Quantum Charging Advantage Cannot Be Extensive without Global Operations

Quantum batteries are devices made from quantum states, which store and release energy in a fast and efficient manner, thus offering numerous possibilities in future technological applications. They offer a significant charging speedup when compared to classical batteries, due to the possibility of using entangling charging operations. We show that the maximal speedup that can be achieved is extensive in the number of cells, thus offering at most quadratic scaling in the charging power over the classically achievable linear scaling. To reach such a scaling, a global charging protocol, charging all the cells collectively, needs to be employed. This concludes the quest on the limits of charging power of quantum batteries and adds to other results in which quantum methods are known to provide at most quadratic scaling over their classical counterparts.

Figure 1

(a) Maximum power $P_{\max }$ and maximum operator norm of the commutator $\parallel [\widehat{H},\widehat{V}]\parallel$ as a function of $L$ (maximized over all time and 500 realizations of disorder for each value of $L$), starting from the ground state of initial Hamiltonian $\widehat{H}={\sum }_{l=1}^{L}h{\widehat{\sigma }}_l^z$ and charged by driving Hamiltonian as in Eq. (15).
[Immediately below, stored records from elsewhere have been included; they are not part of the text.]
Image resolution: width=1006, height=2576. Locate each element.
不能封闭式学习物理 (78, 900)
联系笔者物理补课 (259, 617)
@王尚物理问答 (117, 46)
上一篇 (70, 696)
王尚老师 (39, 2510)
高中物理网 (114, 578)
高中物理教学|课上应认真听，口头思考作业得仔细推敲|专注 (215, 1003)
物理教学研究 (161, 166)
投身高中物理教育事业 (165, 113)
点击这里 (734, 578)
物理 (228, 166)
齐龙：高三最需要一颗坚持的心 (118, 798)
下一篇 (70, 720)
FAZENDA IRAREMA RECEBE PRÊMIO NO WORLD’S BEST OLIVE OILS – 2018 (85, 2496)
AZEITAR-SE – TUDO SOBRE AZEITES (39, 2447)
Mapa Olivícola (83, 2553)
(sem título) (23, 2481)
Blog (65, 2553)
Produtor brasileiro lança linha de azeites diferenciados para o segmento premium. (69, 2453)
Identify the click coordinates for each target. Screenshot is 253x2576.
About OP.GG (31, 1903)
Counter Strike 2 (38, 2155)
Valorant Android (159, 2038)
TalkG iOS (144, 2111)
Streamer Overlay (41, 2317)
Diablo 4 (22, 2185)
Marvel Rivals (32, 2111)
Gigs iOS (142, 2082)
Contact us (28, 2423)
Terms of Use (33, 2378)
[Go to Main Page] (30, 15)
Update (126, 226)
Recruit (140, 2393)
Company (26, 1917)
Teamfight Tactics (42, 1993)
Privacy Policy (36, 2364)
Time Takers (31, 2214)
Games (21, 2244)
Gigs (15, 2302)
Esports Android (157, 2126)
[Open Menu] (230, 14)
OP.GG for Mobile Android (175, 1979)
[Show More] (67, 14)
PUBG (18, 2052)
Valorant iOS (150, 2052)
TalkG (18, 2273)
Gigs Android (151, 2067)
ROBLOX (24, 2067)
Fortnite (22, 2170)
For this example, we fixed $h=1$. We observe a slight decrease in $P_{\max }$ and $\parallel [\widehat{H},\widehat{V}]\parallel$ with growing $L$, which is a result of increasing dimensionality of the system, resulting in the lower chance of the of the initial state to be optimal. While keeping the number of realizations of different driving fixed at 500, which means that upper the bound is more difficult to reach. (b) The same as (a) but for a driving given by Eq. (16). For this example, we additionally fixed $V=1$.